PJ: What do you recommend music students take advantage of before graduating from their studies? What skills do you find are crucial in being a successful professional in the arts?
MG: I think the most important thing you can do while still at Jacobs is to develop relationships. These relationships will be your network as you move forward. Relationships are at the heart of everything we do. When I approach anyone, from a potential sponsor to student, I am always thinking about what their goals are. I often ask them directly, so I can help them achieve theirs while we achieve ours. You have to be able to build your community and relationships. I have people that I completely trust and together we have “made it work” in less than ideal circumstances. Without those relationships that I had forged, OperaMaya wouldn’t be what it is. Make friendships with musicians that you care about.
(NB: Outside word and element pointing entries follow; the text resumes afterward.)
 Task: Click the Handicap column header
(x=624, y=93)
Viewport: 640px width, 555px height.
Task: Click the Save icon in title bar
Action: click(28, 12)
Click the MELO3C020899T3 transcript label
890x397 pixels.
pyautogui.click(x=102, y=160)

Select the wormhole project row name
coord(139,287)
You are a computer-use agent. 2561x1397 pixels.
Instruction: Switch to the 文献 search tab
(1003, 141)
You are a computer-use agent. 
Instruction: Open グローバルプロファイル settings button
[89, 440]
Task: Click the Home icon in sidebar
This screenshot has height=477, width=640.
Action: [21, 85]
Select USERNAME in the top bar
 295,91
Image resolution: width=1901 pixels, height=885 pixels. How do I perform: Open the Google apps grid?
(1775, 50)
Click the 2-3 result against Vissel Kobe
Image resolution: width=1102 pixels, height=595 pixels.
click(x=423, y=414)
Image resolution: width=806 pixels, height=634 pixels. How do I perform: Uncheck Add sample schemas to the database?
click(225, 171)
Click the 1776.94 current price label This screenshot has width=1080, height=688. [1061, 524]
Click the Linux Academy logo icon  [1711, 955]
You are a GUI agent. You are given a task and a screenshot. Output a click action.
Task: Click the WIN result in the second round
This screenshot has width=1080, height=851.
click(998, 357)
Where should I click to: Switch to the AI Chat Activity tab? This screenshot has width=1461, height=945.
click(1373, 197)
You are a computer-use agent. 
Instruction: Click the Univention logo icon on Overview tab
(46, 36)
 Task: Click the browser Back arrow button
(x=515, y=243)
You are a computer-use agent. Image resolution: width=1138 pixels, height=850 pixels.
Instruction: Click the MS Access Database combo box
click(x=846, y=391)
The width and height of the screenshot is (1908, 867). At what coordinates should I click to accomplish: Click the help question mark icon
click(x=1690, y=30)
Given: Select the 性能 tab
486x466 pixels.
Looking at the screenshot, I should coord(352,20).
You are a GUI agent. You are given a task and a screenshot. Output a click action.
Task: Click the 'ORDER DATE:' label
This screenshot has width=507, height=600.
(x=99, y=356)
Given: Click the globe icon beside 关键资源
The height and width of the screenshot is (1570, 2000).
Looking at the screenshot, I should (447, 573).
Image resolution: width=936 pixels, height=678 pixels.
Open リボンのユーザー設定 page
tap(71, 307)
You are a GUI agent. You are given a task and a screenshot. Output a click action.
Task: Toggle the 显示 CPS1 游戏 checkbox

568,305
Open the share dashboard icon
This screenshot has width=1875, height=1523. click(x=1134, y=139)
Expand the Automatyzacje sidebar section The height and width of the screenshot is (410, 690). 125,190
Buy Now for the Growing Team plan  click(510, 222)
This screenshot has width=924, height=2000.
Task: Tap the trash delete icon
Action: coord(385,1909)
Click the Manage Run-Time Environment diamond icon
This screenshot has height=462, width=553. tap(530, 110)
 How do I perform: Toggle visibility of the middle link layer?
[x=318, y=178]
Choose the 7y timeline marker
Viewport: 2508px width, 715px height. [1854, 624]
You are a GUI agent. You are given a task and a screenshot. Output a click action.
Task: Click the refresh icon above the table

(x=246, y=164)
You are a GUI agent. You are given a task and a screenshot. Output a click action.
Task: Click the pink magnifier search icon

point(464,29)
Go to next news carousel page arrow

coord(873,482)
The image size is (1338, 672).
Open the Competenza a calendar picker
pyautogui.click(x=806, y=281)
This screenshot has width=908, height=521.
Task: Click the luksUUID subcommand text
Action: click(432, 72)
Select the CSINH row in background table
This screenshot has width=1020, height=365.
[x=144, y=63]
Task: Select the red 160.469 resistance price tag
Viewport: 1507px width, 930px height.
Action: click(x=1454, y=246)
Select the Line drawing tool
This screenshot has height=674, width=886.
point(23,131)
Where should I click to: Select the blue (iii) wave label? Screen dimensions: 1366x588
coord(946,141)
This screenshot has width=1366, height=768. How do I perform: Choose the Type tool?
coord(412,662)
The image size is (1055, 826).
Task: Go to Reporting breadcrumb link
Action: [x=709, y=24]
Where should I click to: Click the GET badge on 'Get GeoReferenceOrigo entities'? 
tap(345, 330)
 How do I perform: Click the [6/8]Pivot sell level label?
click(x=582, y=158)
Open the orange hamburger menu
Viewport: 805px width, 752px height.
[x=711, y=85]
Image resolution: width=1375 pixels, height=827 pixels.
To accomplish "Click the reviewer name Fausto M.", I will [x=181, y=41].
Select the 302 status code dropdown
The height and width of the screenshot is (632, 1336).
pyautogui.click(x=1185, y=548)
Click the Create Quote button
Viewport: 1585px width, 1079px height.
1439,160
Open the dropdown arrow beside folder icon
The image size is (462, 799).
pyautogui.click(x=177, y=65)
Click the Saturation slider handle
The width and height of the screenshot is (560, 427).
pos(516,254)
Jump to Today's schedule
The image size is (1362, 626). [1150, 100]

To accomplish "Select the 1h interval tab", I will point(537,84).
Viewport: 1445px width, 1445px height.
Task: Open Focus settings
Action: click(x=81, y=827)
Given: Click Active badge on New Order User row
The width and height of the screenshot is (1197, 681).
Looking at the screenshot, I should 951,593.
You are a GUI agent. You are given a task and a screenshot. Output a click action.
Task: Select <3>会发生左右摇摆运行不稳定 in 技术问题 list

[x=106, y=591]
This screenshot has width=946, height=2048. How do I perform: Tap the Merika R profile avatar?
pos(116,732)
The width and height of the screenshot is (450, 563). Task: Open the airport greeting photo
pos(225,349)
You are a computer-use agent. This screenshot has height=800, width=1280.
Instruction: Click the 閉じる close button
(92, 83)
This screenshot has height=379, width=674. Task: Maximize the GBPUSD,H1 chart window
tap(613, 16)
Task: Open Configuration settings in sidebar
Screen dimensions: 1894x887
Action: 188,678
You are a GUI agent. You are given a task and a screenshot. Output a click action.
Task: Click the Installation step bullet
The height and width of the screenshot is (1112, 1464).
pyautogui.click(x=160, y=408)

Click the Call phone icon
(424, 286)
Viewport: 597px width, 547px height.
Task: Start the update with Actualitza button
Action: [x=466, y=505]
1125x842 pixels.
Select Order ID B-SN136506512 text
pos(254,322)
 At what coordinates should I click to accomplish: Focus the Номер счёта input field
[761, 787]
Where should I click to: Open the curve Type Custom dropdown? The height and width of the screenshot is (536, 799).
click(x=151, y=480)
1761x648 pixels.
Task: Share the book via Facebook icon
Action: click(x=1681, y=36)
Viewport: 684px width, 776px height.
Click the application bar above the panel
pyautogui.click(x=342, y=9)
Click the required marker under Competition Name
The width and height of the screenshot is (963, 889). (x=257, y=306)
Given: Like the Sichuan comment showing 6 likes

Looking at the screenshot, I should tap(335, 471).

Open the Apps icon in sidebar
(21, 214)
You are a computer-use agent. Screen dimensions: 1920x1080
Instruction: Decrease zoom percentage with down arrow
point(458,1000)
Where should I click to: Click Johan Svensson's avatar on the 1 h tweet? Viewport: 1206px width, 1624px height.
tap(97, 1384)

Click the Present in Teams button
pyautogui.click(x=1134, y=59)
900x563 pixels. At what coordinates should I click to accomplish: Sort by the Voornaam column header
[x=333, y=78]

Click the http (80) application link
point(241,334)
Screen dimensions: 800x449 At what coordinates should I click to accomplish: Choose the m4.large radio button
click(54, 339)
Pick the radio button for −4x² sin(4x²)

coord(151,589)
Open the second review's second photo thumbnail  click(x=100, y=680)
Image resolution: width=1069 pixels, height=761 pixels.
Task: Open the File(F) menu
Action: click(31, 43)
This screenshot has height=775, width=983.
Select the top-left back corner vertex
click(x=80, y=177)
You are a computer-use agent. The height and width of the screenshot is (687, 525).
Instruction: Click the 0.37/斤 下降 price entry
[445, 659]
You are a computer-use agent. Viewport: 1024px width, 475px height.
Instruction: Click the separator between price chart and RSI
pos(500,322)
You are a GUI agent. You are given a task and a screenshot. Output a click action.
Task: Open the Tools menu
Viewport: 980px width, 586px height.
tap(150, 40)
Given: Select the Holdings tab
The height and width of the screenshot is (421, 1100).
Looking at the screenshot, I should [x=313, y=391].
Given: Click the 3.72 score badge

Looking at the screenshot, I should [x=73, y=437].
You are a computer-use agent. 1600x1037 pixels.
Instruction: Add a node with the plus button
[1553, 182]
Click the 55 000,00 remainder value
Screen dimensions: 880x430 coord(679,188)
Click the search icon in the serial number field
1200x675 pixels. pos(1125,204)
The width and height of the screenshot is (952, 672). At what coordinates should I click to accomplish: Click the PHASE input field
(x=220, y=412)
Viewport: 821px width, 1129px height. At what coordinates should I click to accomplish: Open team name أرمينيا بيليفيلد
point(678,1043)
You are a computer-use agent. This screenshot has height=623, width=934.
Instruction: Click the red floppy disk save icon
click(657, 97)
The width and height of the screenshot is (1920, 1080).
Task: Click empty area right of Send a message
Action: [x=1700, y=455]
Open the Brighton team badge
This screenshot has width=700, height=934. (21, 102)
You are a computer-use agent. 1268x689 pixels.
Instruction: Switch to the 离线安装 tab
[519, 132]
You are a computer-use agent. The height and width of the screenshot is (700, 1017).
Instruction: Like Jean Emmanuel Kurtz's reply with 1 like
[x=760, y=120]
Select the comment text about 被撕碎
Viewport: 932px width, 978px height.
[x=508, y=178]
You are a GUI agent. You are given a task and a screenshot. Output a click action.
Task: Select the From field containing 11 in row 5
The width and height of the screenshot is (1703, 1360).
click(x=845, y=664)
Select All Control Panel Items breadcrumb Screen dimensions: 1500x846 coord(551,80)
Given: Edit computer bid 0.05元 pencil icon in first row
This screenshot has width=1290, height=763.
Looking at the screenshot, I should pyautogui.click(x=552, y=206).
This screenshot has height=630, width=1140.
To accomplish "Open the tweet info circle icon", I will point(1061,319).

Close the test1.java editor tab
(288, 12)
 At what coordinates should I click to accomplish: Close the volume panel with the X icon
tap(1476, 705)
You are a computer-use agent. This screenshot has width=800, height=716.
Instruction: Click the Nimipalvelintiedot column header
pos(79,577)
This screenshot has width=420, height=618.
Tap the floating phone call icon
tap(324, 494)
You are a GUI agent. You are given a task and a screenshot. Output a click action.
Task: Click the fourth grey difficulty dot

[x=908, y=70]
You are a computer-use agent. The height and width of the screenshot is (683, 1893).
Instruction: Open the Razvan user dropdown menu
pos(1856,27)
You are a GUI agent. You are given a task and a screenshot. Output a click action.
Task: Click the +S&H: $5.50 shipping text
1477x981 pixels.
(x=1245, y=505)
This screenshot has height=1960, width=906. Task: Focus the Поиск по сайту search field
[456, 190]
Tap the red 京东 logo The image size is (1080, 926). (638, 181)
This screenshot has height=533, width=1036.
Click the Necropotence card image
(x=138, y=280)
Attend all the free workshops you can, use the different centers on campus like the Entrepreneurship and Career Development Center. Absorb as much information as possible. The Monroe County public library has a free recording studio, use it! Go to see some of the silent films and other classics in the IU cinema. You have an incredible amount of resources at your disposal. Don’t waste a second of it, sleep later.
If I were to go back to school it would be to learn the business side of things. I wish I learned how to hire people and build a budget. No matter what you do in life, you still have to balance a budget. We are trained here at IU to have the best of the best. We were able to sing on one of the largest opera stages and study with amazing faculty, but what can you accomplish with finite resources? It is important to be able to think outside the box to create music and art with limited resources. As a startup with no corporate money we didn’t have a lot of expendable funds, so when I had performing gigs in the U.S. I would piggyback that with auditions for OperaMaya. As a teacher, speaker and master class clinician I was able to combine those aspects of my life together when I traveled. Find a way to layer your skills and assets. You can no longer just go to school to train your voice (or instrument); you have to be good at that on top of other things. Most people are not just performers today. You need to be able to supplement that. Knock on a bunch of doors and see what opens. Stay flexible and receptive. When there is a closed door focus your energy elsewhere. A closed door can be just as helpful as an open door if you let it be, because it means look somewhere else!